Meclis Genel Kurulu’nda HDP’li bir milletvekilinin ‘Kürdistan’ sözlerine gösterilen tepkiye değinen Doğan, Erdoğan’ın daha önce bu ifadeyi kullandığını hatırlattı ve şöyle dedi:

“Ben Diyarbakır konuşmasını arayan, daha doğrusu yapan Cumhurbaşkanımı özlüyorum, o Cumhurbaşkanının tekrar o noktaya gelmesini özlüyorum çünkü orada diyor ki Selvi Ana diye bir yaşlı kadın: Üç yıldır buralara şehit gelmiyor oğlum… O, Cumhurbaşkanını da duygulandırıyor.”

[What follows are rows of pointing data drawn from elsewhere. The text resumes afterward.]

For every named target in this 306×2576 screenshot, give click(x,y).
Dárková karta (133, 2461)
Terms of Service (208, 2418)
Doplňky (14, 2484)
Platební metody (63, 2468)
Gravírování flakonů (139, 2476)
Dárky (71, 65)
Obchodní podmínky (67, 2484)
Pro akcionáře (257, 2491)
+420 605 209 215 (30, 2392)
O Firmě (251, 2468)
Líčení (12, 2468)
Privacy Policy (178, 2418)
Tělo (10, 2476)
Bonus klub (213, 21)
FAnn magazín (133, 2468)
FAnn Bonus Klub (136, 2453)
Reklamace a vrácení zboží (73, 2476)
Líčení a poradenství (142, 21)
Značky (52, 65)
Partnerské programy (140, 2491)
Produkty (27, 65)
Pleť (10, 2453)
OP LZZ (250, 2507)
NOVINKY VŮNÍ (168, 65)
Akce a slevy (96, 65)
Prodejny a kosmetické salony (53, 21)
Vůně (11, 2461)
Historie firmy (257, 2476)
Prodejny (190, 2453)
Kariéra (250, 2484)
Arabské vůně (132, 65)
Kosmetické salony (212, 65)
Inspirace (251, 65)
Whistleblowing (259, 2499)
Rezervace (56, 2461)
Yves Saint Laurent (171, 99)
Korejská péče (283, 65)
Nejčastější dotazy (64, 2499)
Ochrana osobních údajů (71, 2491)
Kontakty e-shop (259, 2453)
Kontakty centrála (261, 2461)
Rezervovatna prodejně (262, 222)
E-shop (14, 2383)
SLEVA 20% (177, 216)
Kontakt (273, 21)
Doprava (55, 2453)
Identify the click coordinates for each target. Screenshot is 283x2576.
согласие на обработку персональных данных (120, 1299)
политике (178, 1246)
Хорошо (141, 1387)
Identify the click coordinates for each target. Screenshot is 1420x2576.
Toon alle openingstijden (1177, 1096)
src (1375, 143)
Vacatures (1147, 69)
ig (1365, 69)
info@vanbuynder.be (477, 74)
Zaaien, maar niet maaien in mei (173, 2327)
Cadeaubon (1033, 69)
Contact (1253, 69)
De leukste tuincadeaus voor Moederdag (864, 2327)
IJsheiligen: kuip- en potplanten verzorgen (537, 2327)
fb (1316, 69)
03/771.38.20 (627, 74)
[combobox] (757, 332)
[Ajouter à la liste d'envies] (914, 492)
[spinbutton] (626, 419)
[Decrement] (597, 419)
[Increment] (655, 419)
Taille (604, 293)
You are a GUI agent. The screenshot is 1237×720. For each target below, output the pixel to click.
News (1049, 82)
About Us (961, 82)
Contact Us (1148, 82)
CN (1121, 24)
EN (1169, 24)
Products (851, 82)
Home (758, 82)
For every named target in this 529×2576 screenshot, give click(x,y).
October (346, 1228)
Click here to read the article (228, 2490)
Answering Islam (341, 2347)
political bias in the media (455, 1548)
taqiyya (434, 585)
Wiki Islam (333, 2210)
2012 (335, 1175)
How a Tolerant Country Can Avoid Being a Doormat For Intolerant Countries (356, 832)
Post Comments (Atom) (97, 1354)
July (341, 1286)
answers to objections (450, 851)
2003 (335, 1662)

BAŞKANLIK SİSTEMİ SORULARI

Başkanlık sistemine de değinen Doğan, sabahtan akşama üzerine spekülasyon yapılan konuşmaları dinlemekten bıktıklarını belirterek, “Getirecekseniz getirin” dedi ve ekledi:
“Tabii ki başkanlık da demokrasinin içinde bir rejimdir ama içine ne koyduğunuza bağlıdır bu. Adının cumhurbaşkanlığı, başbakanlık olması bizi tatmin etmez, içerideki dengeler yani hôd-be-hôd bir kuvvetler ayrılığı var mı? Türkiye’de milletvekili seçimi ister daraltılmış bölge deyin isterseniz minimize bölge deyin, isterseniz başka deyin, ne ad koyarsanız koyun, başkan, milletvekili seçiminde inisiyatif sahibi olacak mıdır? yargı bağımsızlığını sağlamak ve tarafsızlığını sağlamak konusunda Meclis nitelikli çoğunlukla yargının seçilmesinde katkıda bulunabilecek midir? Daha da ötesi, başkan, Türkiye’deki bütün halkların Cumhurbaşkanı olma anlayışını içine sindirebilecek midir? Bu niteliklerde bir sistem getirin tartışalım; beğeniriz, beğenmeyiz; oy veririz, oy vermeyiz; ayrı bir konu ama konuşuyoruz.”